The world consumes about 85 million barrels of oil a day, and has done so for the last 3 years. Say an average price of $100 a barrel over the last year.
That's $8.5 billion a day, $255 billion a month, over $3.1 trillion a year. $150 billion might have been invested in oil markets in the last few years, but in the same period about $7 trillion has flowed from oil consumers, through the market, to oil producers.
Now, to me that brings back memories of the "new economy" of the tech bubble since the world has not changed all that dramatically either economically, supply and demand or geopolitical in the past 4 years. Supply and demand are slightly tighter than historical and outputs are down, but it's really hard to see the current prices reflected in the fairly minor current shift.
Two points about that.
One, if prices are artificially high, then oil stockpiles should be increasing. The higher prices have undoubtedly led to demand reduction in the developed world. That would have fed through in to increased stockpiles unless the demand reduction matched the tightness in supply.

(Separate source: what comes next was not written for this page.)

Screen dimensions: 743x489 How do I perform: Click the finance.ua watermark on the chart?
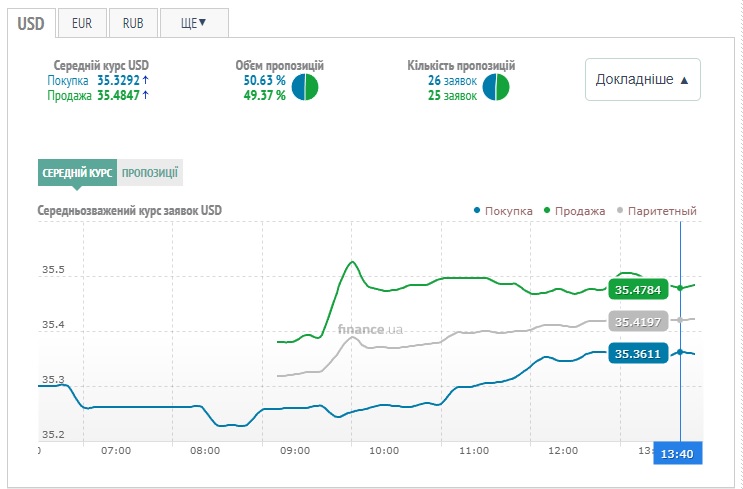tap(370, 328)
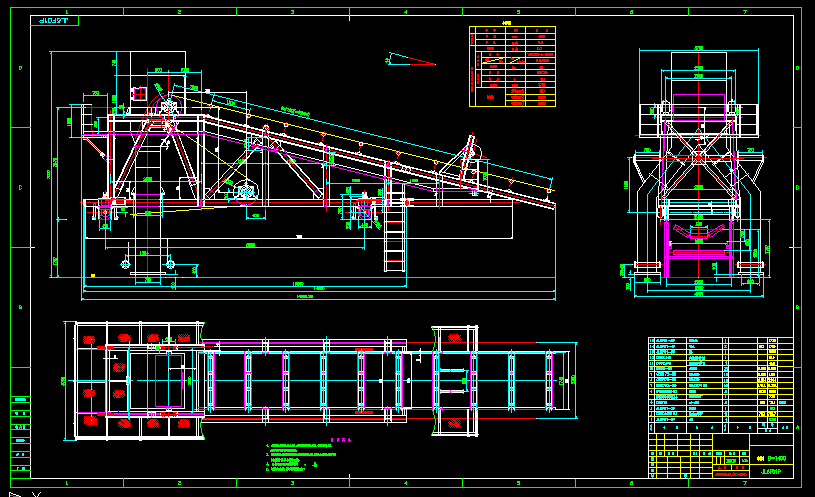
Task: Select the red slope symbol above the conveyor
Action: point(411,61)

I just don't see how an artificially high supply can't result in higher stockpiles. Put it another way, if oil cost $70 a barrel, how much more would we be using?
Regarding the fundamentals, 2002 - 2007 saw strong world economic growth. Oil production grew very slowly.
Year - GDP - Oil
2003 - 3.7% - 3.4%
2004 - 5.2% - 4.3%
2005 - 4.7% - 1.2%
2006 - 4.7% - 0.5%
2007 - 4.5% - -0.2%
Just a quick glance at those figures suggests oil supply should have risen about 12% over the last 3 years, and has actually risen by less than 1.5%. Oil supply is probably about 10% below what it should be based on demand at 2004 prices.
Put it another way, we could be 8 - 9 million barrels a day short of what we would like.
I know very little about the markets (as you can tell
) but the fundamentals seem to support higher prices. I also don't understand how the
effect of artificially high oil prices wouldn't be increased stockpiles as price drives demand below supply.